For all his precise Yankee ways, Dr. White, now 66, is no man to be hidebound by conventions. So it was no surprise to his stuffier colleagues when his latest contribution to the New England Journal of Medicine was titled: "The Relation of Heart Size to the Time Intervals of the Heartbeat, with Particular Reference to the Elephant and the Whale." It included notes on the slow heartbeats and long electrocardiograph waves of nine circus elephants, and an account of Dr. White's whale hunt off Alaska last summer when he used harpoons as electrodes to get EKG readings of a wild, white (beluga) whale (TIME, Aug. 25).

Even as the Journal appeared, Dr. White was out .on another whale chase, off Southern California. This time all the whales (of a bigger species) got away, but Dr. White is determined to get a harpoon into one sometime soon. In his whale hunting, as in his study of circus elephants and mice, Dr. White has a serious purpose: to show that in human patients the "normal" range of heartbeats as measured by EKG time intervals must be widened to allow for differences in the size of the heart. A newborn baby's heart beats twice as fast as an adult's, and the different impulses within each beat are faster. Small whales have slower rates than big men. From the heart of Moby Dick, Dr. White hopes to extend his normal readings to the limit of the mammalian scale.

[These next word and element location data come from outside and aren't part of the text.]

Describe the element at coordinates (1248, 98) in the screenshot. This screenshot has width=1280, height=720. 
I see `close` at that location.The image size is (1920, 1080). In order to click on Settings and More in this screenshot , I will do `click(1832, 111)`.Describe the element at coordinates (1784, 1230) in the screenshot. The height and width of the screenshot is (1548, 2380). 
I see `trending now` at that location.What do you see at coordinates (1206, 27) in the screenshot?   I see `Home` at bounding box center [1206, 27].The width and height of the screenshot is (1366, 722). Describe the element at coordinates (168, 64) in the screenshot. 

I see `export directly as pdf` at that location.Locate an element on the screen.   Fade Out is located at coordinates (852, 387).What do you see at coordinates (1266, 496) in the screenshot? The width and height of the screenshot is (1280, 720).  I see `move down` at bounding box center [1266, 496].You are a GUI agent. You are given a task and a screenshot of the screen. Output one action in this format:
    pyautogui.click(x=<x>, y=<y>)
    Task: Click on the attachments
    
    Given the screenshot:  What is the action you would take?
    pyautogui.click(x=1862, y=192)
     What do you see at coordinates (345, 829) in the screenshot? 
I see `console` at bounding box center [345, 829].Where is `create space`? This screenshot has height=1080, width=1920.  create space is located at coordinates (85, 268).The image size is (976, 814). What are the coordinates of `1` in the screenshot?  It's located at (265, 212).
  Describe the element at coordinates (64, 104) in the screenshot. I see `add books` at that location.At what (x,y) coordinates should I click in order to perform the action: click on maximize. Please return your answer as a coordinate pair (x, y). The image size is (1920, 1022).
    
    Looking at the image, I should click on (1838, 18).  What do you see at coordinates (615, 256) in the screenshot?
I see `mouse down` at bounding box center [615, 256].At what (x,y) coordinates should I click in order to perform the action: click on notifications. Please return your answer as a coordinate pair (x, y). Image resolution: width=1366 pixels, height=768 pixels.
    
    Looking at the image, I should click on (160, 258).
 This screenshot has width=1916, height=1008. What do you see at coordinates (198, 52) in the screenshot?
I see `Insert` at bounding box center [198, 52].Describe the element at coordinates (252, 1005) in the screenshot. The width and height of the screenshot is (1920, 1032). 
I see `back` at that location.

To Paul Dudley White in Boston this week went a special $1,000 Lasker Award for three decades of worldwide pioneering in the study and treatment of the heart. Accepting it, Dr. White made no mention of the whale. He went back to the ancient virtues. In this push-button age, he said, man is overeating and pampering himself. He should walk to work, ride a bicycle for exercise (as Dr. White still does), shovel snow up to the age of 70 or 80 if his heart is sound, and not be afraid of stairs even if his heart is no longer sound. "The life of Riley," Dr. White suspects, leads to a lot of early coronary disease, high blood pressure and diabetes.